• Passage for review:
******************************

Pandinus is a genus of large scorpions belonging to the family Scorpionidae. It contains one of the most popular pet scorpions, the emperor scorpion (P. imperator). The genus is distributed across tropical Africa.

==Taxonomy==
The genus was introduced in 1876 by Tamerlan Thorell. Subsequent research subdivided the genus into five subgenera. In 2015 all five subgenera were raised to genus level.

===Diversity===
Currently, 4 species are recognized within this genus:
- Pandinus gambiensis Pocock, 1899
- Pandinus imperator (C. L. Koch, 1841)

******************************

• What you will do:
a) From the passage on the scorpion genus Pandinus, pull out everything from "Pandinus is a" down to "L. Koch, 1841)".
b) Write what comes next in the passage on the scorpion genus Pandinus, picking up after its last line.

******************************

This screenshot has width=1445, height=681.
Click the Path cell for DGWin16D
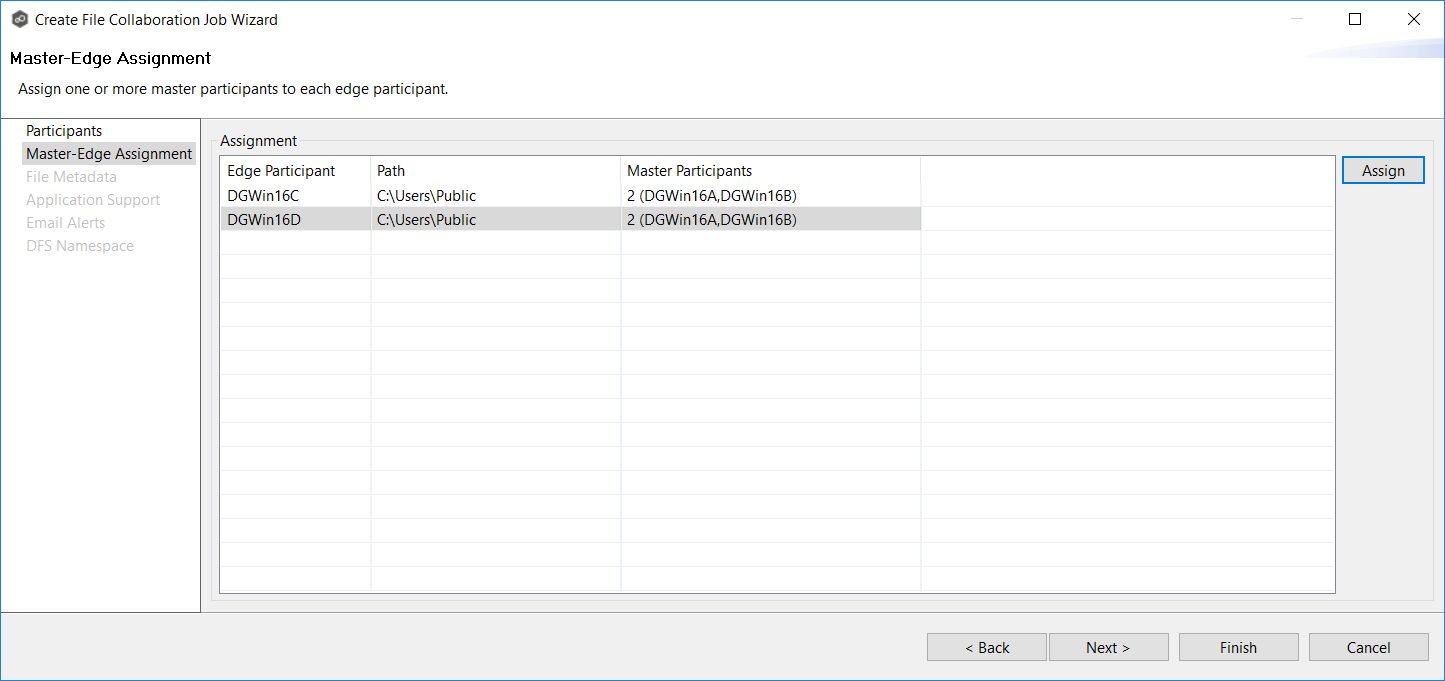426,220
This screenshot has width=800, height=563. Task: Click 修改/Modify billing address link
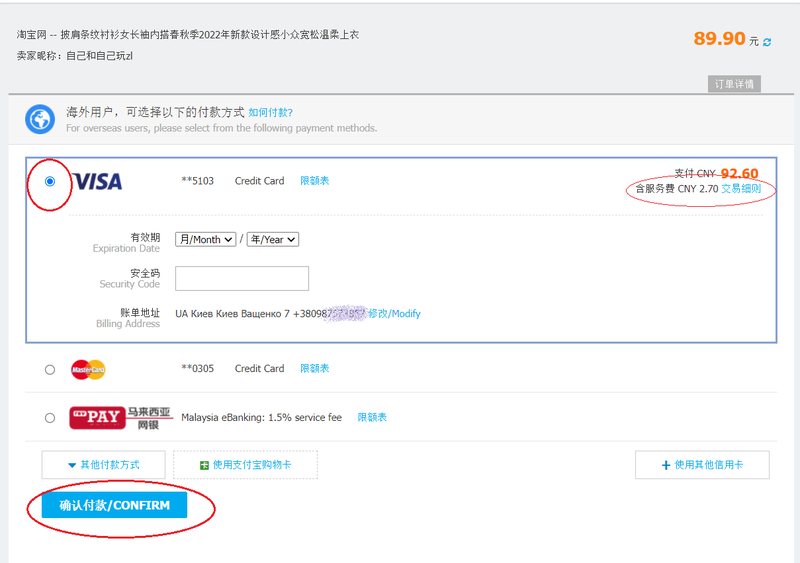tap(394, 314)
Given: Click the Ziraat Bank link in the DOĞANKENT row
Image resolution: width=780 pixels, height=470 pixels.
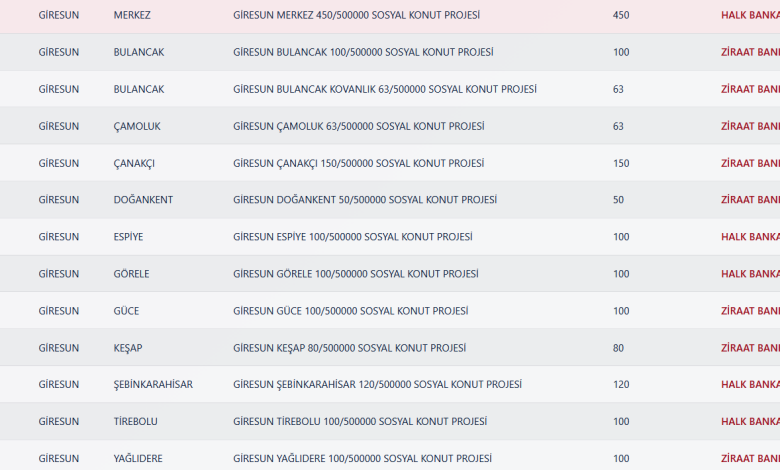Looking at the screenshot, I should coord(749,200).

******************************

• Answers in order:
a)
Pandinus is a genus of large scorpions belonging to the family Scorpionidae. It contains one of the most popular pet scorpions, the emperor scorpion (P. imperator). The genus is distributed across tropical Africa.

==Taxonomy==
The genus was introduced in 1876 by Tamerlan Thorell. Subsequent research subdivided the genus into five subgenera. In 2015 all five subgenera were raised to genus level.

===Diversity===
Currently, 4 species are recognized within this genus:
- Pandinus gambiensis Pocock, 1899
- Pandinus imperator (C. L. Koch, 1841)

b)
- Pandinus ugandaensis Kovarik, 2011
- Pandinus ulderigoi Rossi, 2014

==General characteristics==
Members of Pandinus are generally large scorpions (about 120–200 mm total length), which are dark to black colored, sometimes with paler metasoma and legs. The pedipalp pincers are massive, while the metasoma is proportionally thin with a small vesicle and stinger (aculeus). They possess a stridulatory organ, composed of a rough area on the first segment (coxa) of the pedipalps and a 'scraper' made of bristles on the first segment of their first pair of walking legs. Scraping these bristles on the rough zone produces a scratching sound. Genera of the subfamily Scorpioninae are extremely similar to each other and Pandinus is especially close to the Southeast Asian genus Heterometrus. They differ mainly in details of the stridulatory organ and sensory bristles (trichobothria).

===Toxicity===
As in other Scorpionidae, the venom of Pandinus species is rather mild, and human fatalities are unknown. Symptoms are mostly restricted to local pain, described similar to those of a bee sting. At least P. imperator rarely stings at all, and often prefers to use its massive pincers for prey capture and even for defense. The defensive behavior of the other species is not yet studied in detail.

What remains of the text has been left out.